Here is a quick sheet pan dinner for your weeknight rotation--just add rice, if you like. If you can't find baby bok choy, use regular bok choy or a whole head of broccoli, cut into long stalks with florets and trimmed stalks. The teriyaki sauce is a keeper for all kinds of simple vegetable dishes, a poached chicken breast or salmon fillet.

Course Main Course
Cuisine Asian
Prep Time 5 minutes
Cook Time 30 minutes
Total Time 35 minutes
Author Lynne Curry

Ingredients

  • 4 tablespoons coconut oil, divided or vegetable oil
  • 6 baby bok choy, sliced in half
  • 1/4 cup tapioca starch
  • 1 12-ounce package extra-firm tofu, drained and sliced into slabs
  • 1 tablespoon minced ginger
  • 3 garlic cloves, minced
  • 1/4 cup soy sauce
  • 1/4 cup mirin
  • 1/4 cup sake
  • 2 teaspoons coconut sugar or granulated sugar or stevia to taste
  • 1/4 teaspoon sriracha optional

Instructions

  1. Preheat the oven to 400 degrees F. Spread a sheet pan with 3 tablespoons of the oil.
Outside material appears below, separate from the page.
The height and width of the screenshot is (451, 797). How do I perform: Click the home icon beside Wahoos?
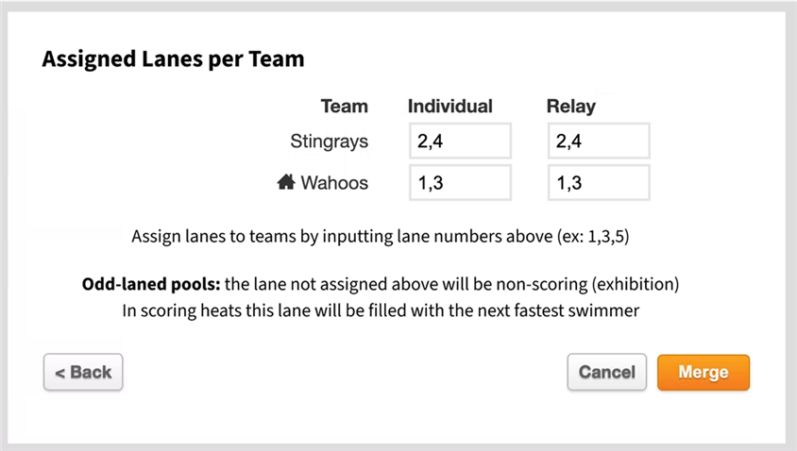tap(286, 183)
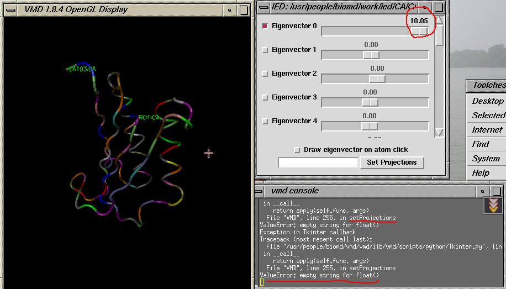Image resolution: width=506 pixels, height=289 pixels.
Task: Open the VMD OpenGL Display window menu button
Action: coord(9,9)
  2. Arrange the bok choy cut side down on the sheet pan, turning them once to coat lightly with oil.

  3. Put the tapioca into a wide shallow dish. Press each slab of tofu into the tapioca to coat. Arrange the tofu onto the sheet pan. (Reserve the tapioca to thicken the teriyaki sauce.)

  4. Bake the bok choy and tofu until well browned, about 25 minutes. Flip the bok choy and tofu and continue baking while you prepare the teriyaki sauce.
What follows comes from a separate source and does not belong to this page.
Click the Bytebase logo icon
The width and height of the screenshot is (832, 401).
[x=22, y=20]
  5. Meanwhile, make the teriyaki sauce by heating the remaining 1 tablespoon oil in a small saucepan over medium heat.

  6. Add the ginger and garlic and cook until fragrant, about 1 minute. Add the soy sauce, mirin, sake, sugar and sriracha, if using. Cook, stirring, until the sugar dissolves.

  7. Add 1 tablespoon of the reserved tapioca (discard the rest) and stir until the sauce thickens and is smooth. 

  8. When the bok choy is nicely browned and the tofu is crisp (note that it will not brown very much), remove from the oven. Serve with the sauce drizzled on top and additional on the side.